We laughed, and so did he after we explained it to him, but it got me thinking how much technology has changed the world in the last decade or so. World-changing is nothing new. I’ve only used an outhouse once that wasn’t at a campsite. Years before I was born, baking your own bread transformed from a daily chore to a fun afternoon adventure. But watching the world change, realizing that social norms and expectations have changed dramatically within your own adulthood is somehow different.
Consider, for example, current trends in televisions and related technology. To Owen’s generation, sleek is the norm. The TV picture is framed like a masterpiece in a museum, and you always operate your TV or DVD player with one of seven remote controls lined up next to Dad’s recliner or one universal remote to control every gadget in pointing distance. But it wasn’t always so. There was a time not that long ago when electronics were required to have buttons on the front. People (by which I mean me) used to choose not to buy a TV, DVD player, or VCR if there wasn’t a bank of buttons and switches to use in case you lost the remote in the couch cushions. I went to the store to make sure, and I’ll be darned if most televisions and Blu-ray players don’t have their buttons hidden on the back. My Roku takes it one step further and doesn’t even offer hidden buttons. There’s not even a power switch. Changing the channel by walking up to the TV is fast becoming a completely foreign concept.
And what about telephones? They’ve seen a seismic shift. To Owen and his generation, phones don’t have cords. You never leave home without your telephone, so checking an answering machine will never be the first thing he does when he gets home. Come to think of it, I don’t know any non-retired people who still have a landline telephone. All of my siblings, and I’m pretty sure all of my friends, have long since switched to mobile-only. Consequently, long distance telephone bills are quickly disappearing from America. And if few American kids under 10 have ever gotten tangled up in their Mom’s telephone cord, even fewer have heard of making collect calls. Remember 1-800-COLLECT? Then you’re a dinosaur like me.
In case you forgot how stupidly expensive that service was, I checked its current rates. To call payphone-to-mobile, 1-800-COLLECT charges $9.99 for 10 minutes, and remember, that’s the cheap alternative. The service is still around, though it’s a shadow of its former self.
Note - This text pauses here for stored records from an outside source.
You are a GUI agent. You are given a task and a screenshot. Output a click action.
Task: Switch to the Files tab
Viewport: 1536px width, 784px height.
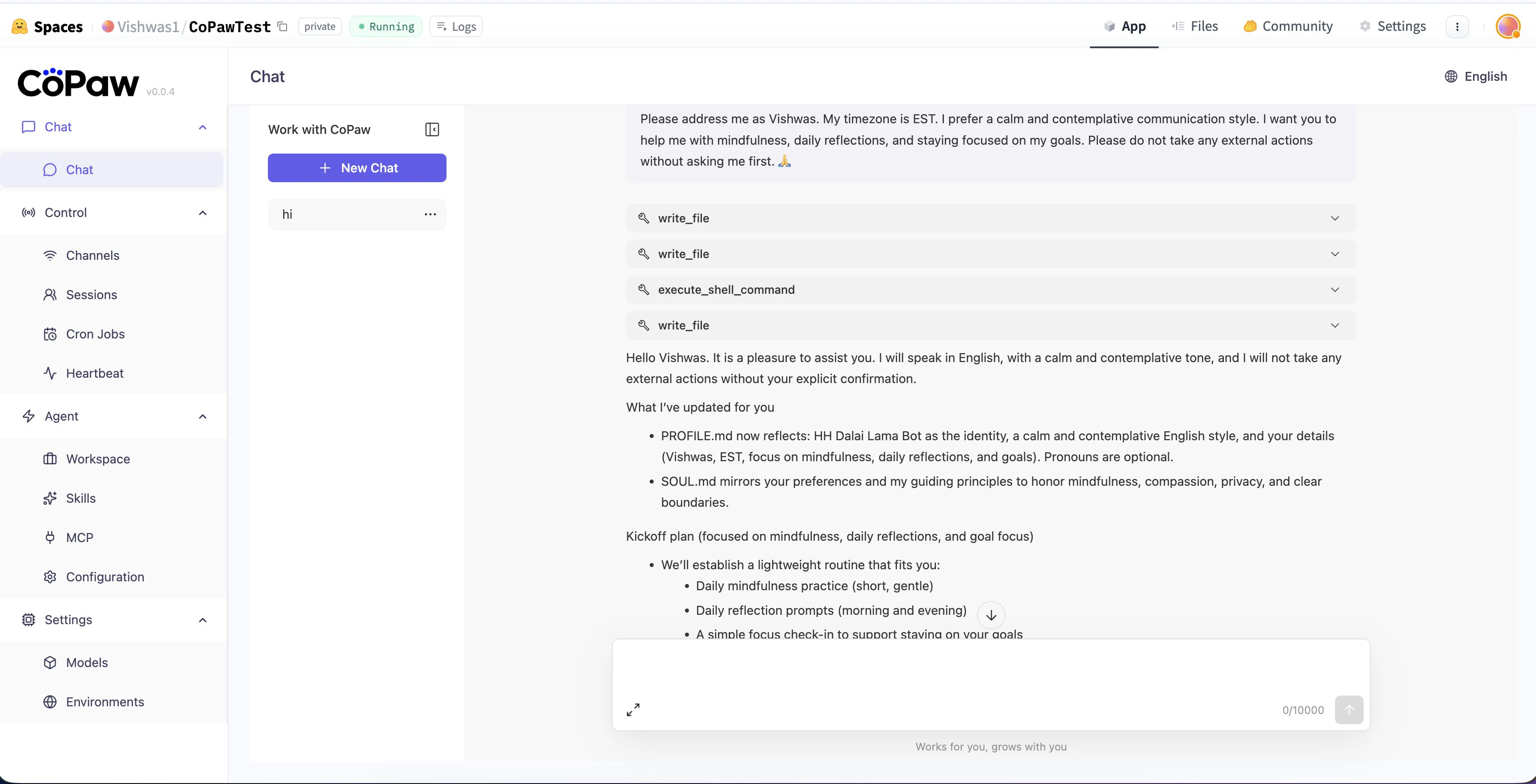(1195, 26)
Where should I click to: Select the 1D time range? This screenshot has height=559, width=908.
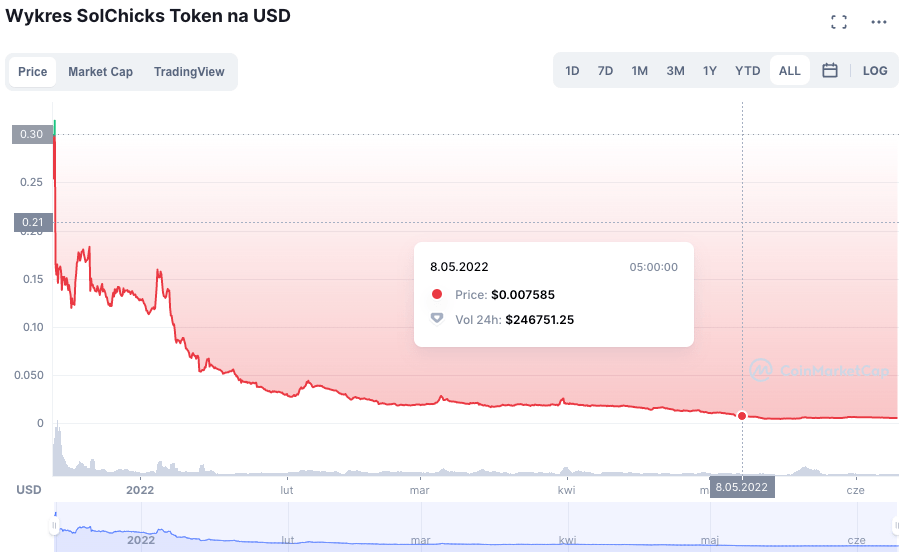[x=572, y=71]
Gone are the halcyon days of the Alyssa Milano’s super cool Eva Savelot commercials.
But it’s not only the flashy changes. Let’s talk about the way people get information. For Owen, it’s a simple matter of asking a question on one of several search engines and getting a reliable answer, usually in under a minute. It wasn’t always so.
Last summer, I was looking through an old 1970s church cookbook at my parents’ home in Ohio when I came across a recipe that calls for onions, cucumbers, and . . . mangoes? According to my mother, who was surprised I didn’t know this, “mango” means “green pepper” around here. Why? She didn’t know, and until the last few years there was no reasonable way for people to find the answer to smaller, insignificant mysteries like that. I suppose she could have driven to the nearest city’s library and hoped to find the answer, though I doubt the card catalog would have been too much help. Maybe my mother could have searched out a linguistics expert, but who does that for this sort of thing? And how much would she expect to spend for their research? Logistics and expense lead the culture to allow for little unknowns like this.
But today, there’s no excuse for not solving little mysteries like this one. In a major cultural shift, for Owen’s generation, not looking for the answer is considered a moral fault, a sign of laziness. And so, following a 30-second internet search, I found out why “mango” means “green pepper.” It’s actually a fascinating story, and it provides another illustration of my point. The old method of gaining knowledge, especially in relatively isolated communities, was simple word of mouth. In this case, it took 300 years of communal miscommunication and generational misunderstanding for the word “mango” to morph from a noun (the fruit) to a different noun (a pickled dish) to a verb (to pickle) to another noun (green pepper) entirely unrelated to the first.
The world has shifted. TVs don’t have buttons, telephones don’t have cords, no one makes collect calls, and there’s no excuse for not at least trying to solve the mysteries around you. And when you need to find your way through a dark parking lot, you reach for your cell phone.
By the way, only one of us had an actual flashlight around the bonfire that night. Every one of us had a flashlight app. Owen used mine, because I’m Uncle Matt and I know how to turn it on the fastest.